Good times back? Mortgage market stages ‘extraordinary’ recovery
2nd September 2019
igures for July from trade group UK Finance shows highest number of mortgages for buying homes since 2009.
Nigel Lewis
28th August 2019 0 915 Views
halifax mortgage lending
Mortgage lending for home purchases by high street banks made a ‘remarkable’ recovery last month leading many experts to predict a mini-boom in the housing market during the run-up to Brexit.
At 95,126 mortgages approved by high street banks during July, it’s the highest monthly figure since 2009, figures from UK Finance reveal.
This includes a 16.4% increase in the number of home purchase mortgages compared to a year ago.
Lending also increased in value to £26.1 billion which is 2.9 per cent higher than the same month in 2018 and the highest since March 2016.

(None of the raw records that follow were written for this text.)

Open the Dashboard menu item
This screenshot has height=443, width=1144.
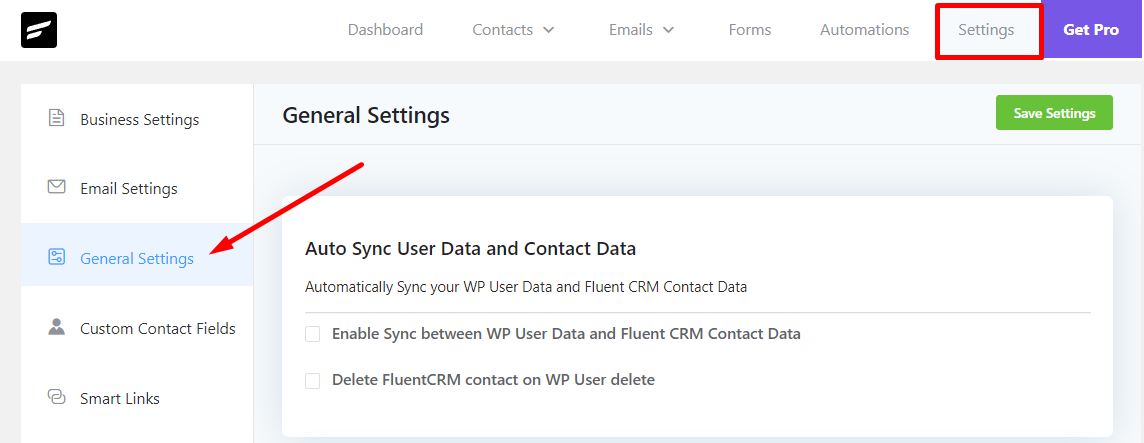pyautogui.click(x=385, y=30)
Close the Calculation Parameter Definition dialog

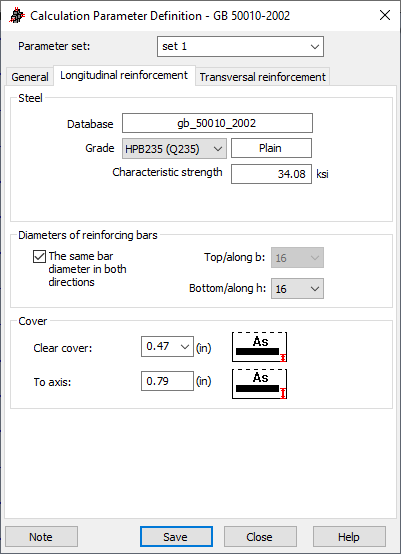click(385, 15)
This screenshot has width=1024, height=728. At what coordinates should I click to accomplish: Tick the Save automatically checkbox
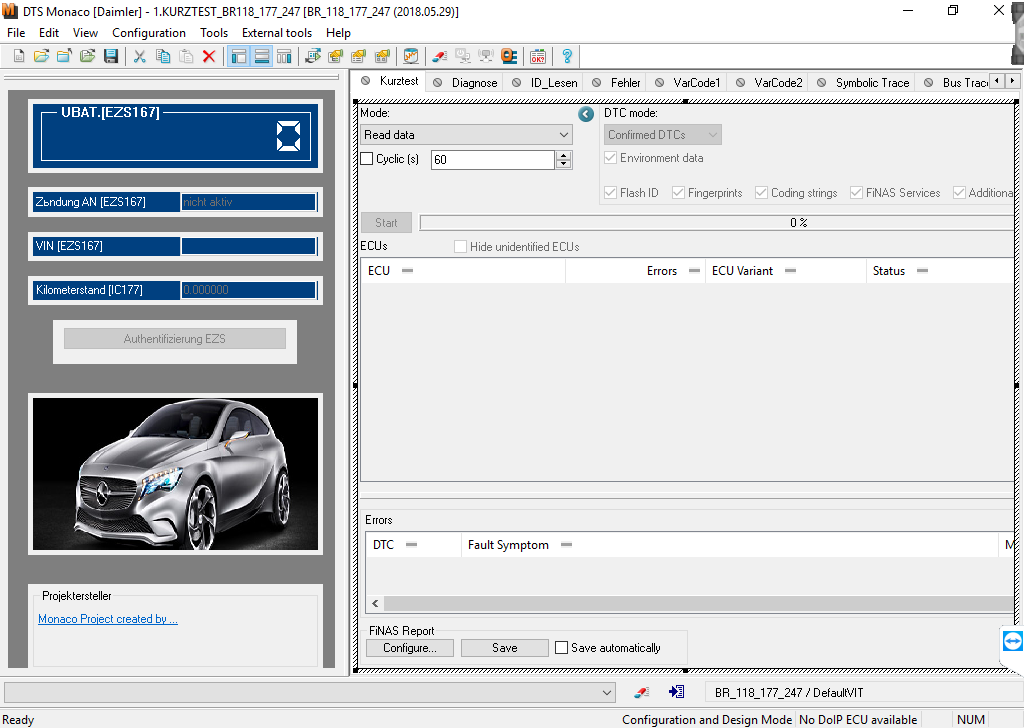(561, 648)
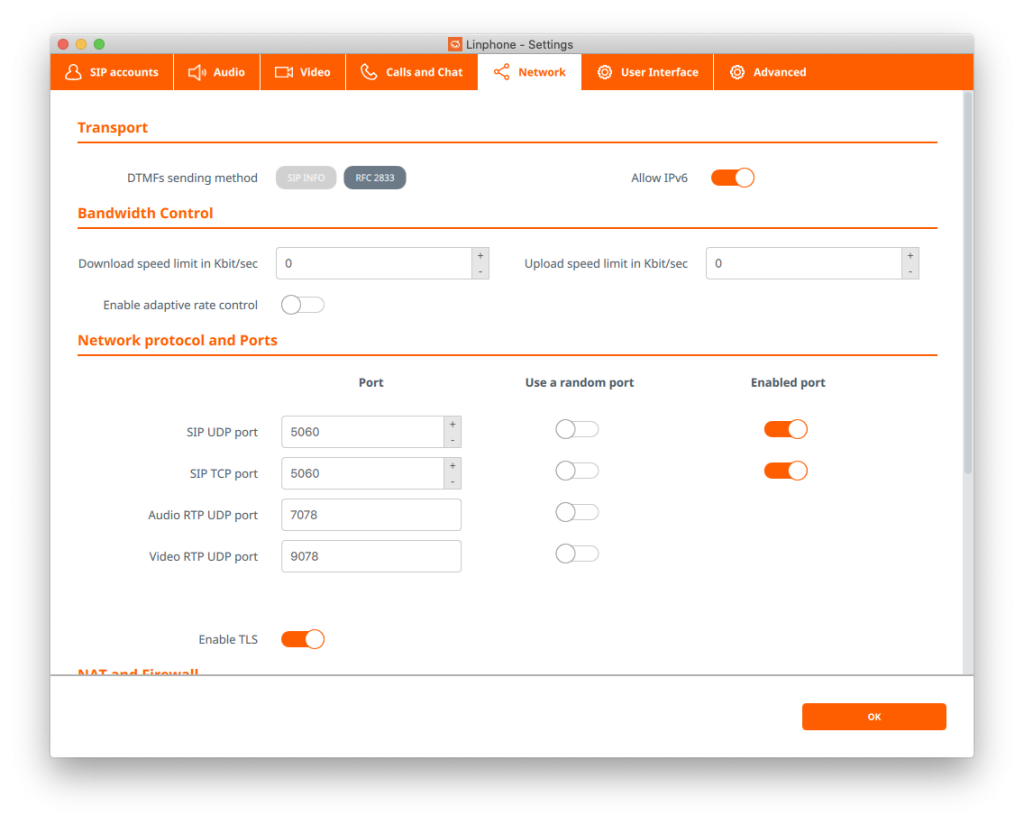The image size is (1024, 824).
Task: Enable adaptive rate control switch
Action: 302,305
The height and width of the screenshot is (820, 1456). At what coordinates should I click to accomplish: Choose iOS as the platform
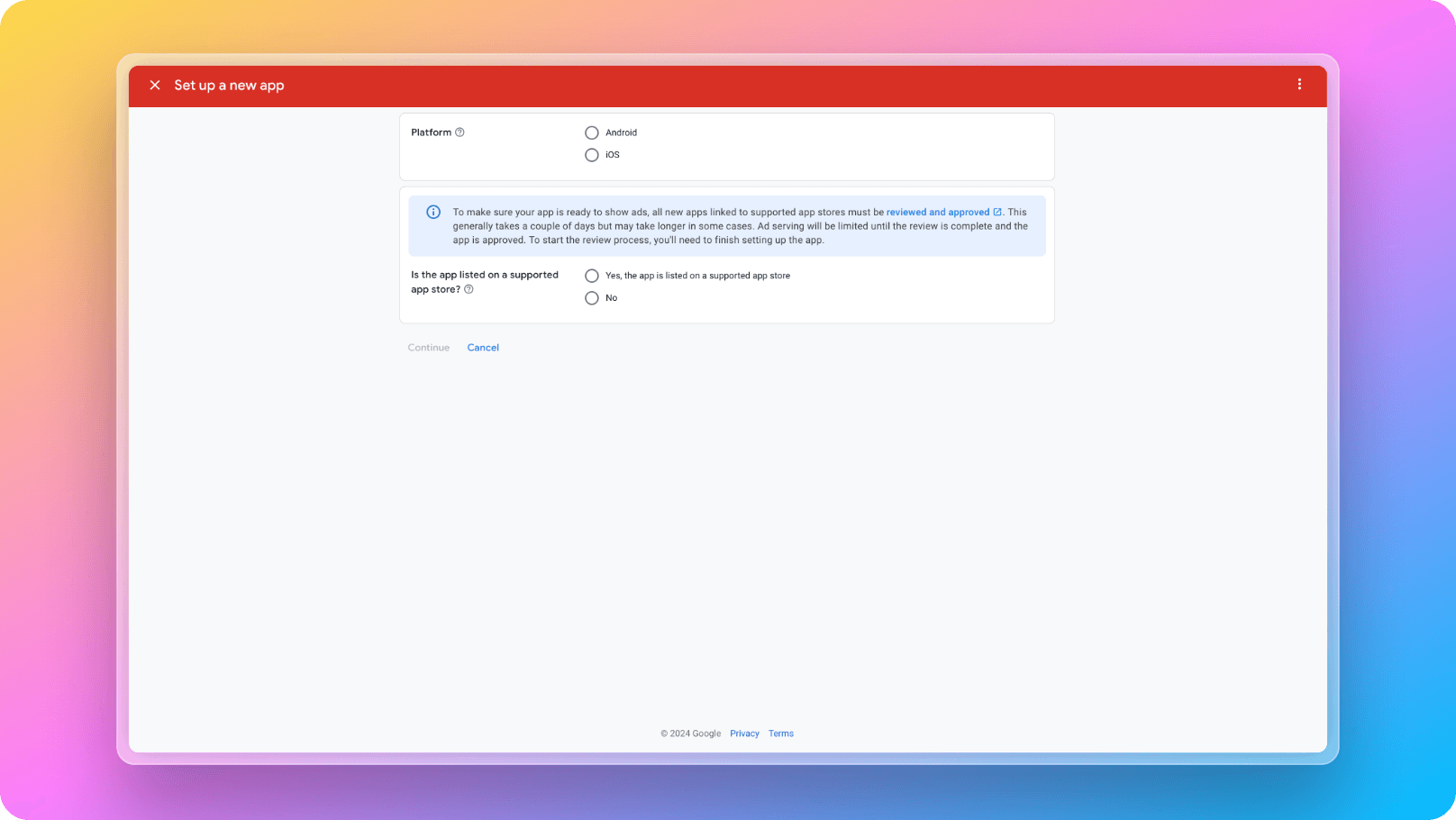[x=592, y=155]
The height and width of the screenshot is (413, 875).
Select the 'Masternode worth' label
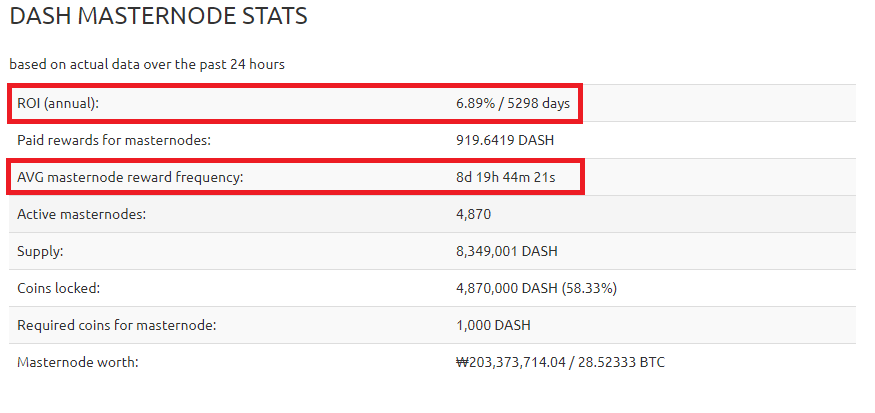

But the figures only cover high street lending which constitutes approximately two thirds of the market; lending by other kinds of firms including via intermediaries such as estate agents isn’t as strong, UK Finance figures published earlier this year suggest.
DIZZYING HEIGHTS
“Mortgage approvals haven’t reached these dizzying heights since the depths of the financial crash so it’s quite remarkable it’s taken us a decade to get here,” says Tim Waterlow, development director of lifetime mortgage provider Responsible Lending.

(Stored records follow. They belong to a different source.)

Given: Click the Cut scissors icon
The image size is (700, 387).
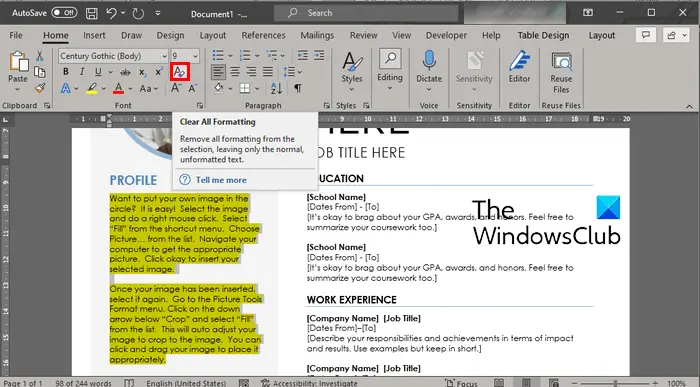Looking at the screenshot, I should click(x=40, y=56).
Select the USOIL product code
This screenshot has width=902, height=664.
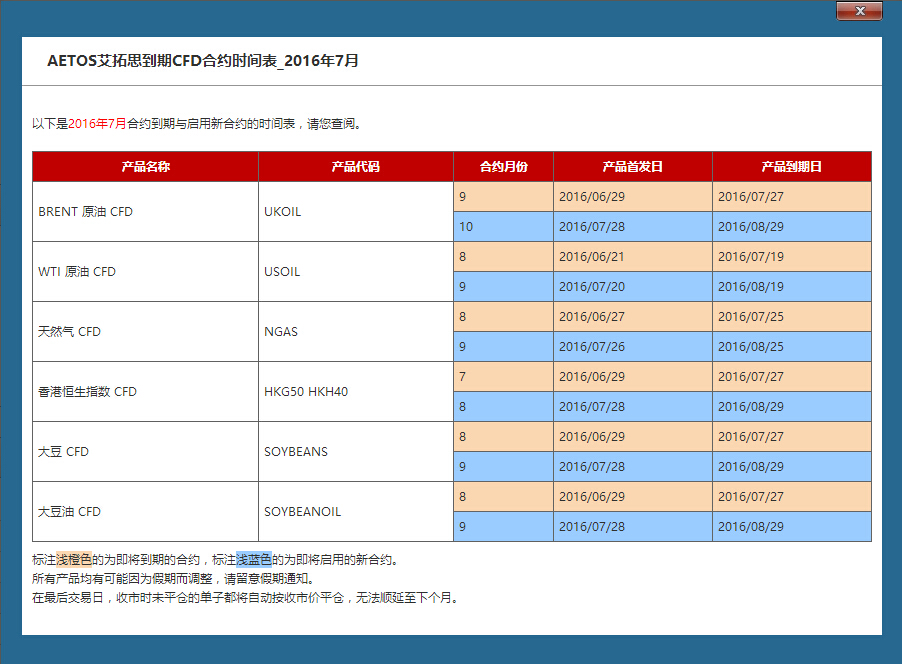point(279,271)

“This fact alone drives home the long-lasting impact the crash has had on the housing market and, with murmurings around Europe of more economic turmoil, lenders will be hoping this is not a peak before yet another collapse.
“Lenders will be hoping this latest data could point to the housing market’s Phoenix moment and the start of a new recovery in transaction volumes.”
Richard Pike of Phoebus Software, says: “These latest figures from UK Finance are the most encouraging for a while. The statistics bear out the regional figures released last week, which showed that across every region, other than in London, mortgage approvals were up.”
The latest figures are in sharp contract to January this year when mortgage lending dropped dramatically.